TASK DETAILS → Would you output the lines from the one containing "Click inside the preview method signature box" through the final line of the entries, exactly and with pictures omitted?

EXTRACTED DATA →
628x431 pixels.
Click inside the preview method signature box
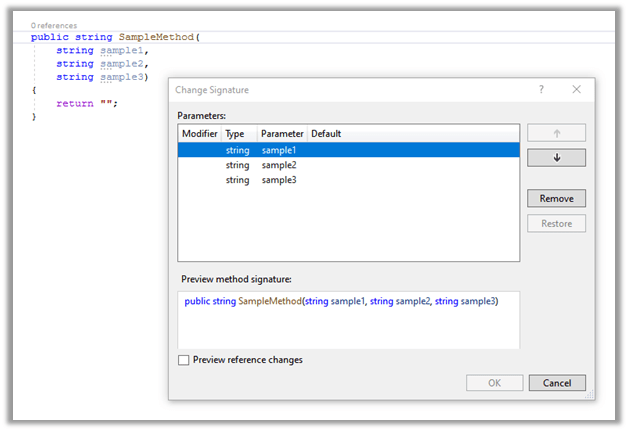tap(348, 318)
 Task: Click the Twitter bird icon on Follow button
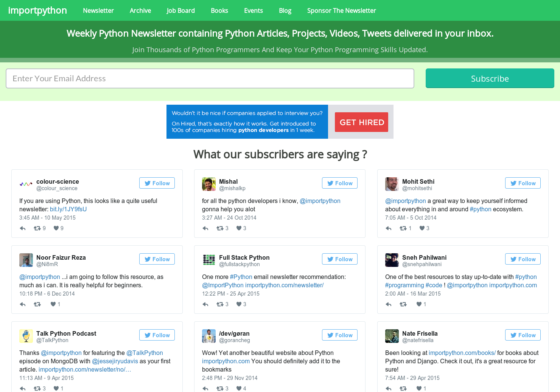tap(147, 183)
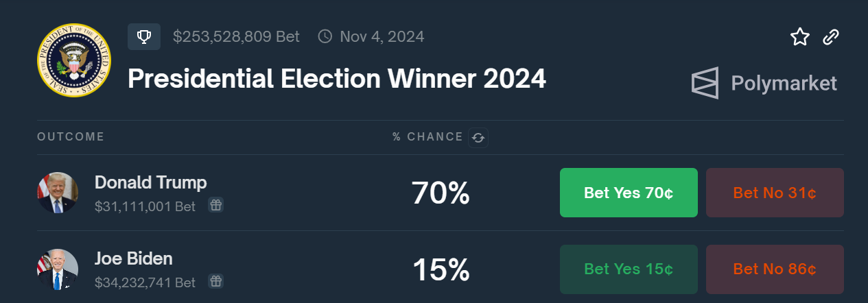Image resolution: width=868 pixels, height=303 pixels.
Task: Select the Donald Trump outcome name
Action: coord(150,182)
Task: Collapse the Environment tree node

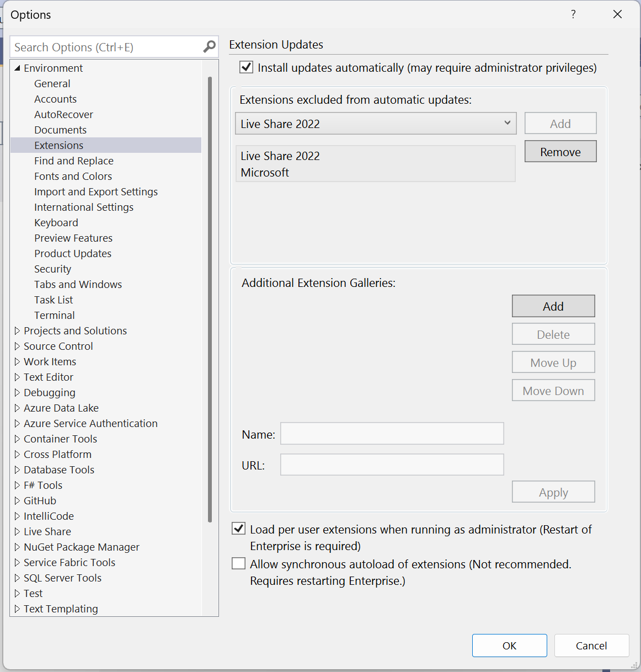Action: pyautogui.click(x=18, y=68)
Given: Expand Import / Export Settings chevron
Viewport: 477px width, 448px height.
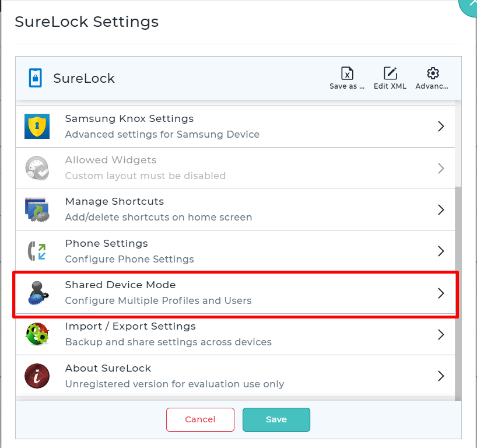Looking at the screenshot, I should pos(441,334).
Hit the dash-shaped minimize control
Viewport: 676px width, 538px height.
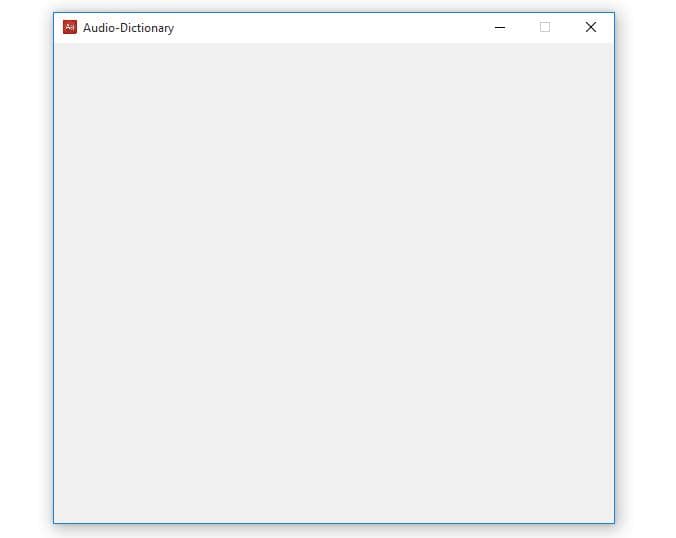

OUTPUT FOR THIS EXERCISE →
Click inside the preview method signature box
tap(348, 318)
 Task: Click the Twitter bird icon on Follow button
tap(147, 183)
Image resolution: width=868 pixels, height=303 pixels.
Task: Select the Donald Trump outcome name
Action: coord(150,182)
Task: Collapse the Environment tree node

Action: pyautogui.click(x=18, y=68)
Given: Expand Import / Export Settings chevron
Viewport: 477px width, 448px height.
Looking at the screenshot, I should pos(441,334).
Hit the dash-shaped minimize control
Viewport: 676px width, 538px height.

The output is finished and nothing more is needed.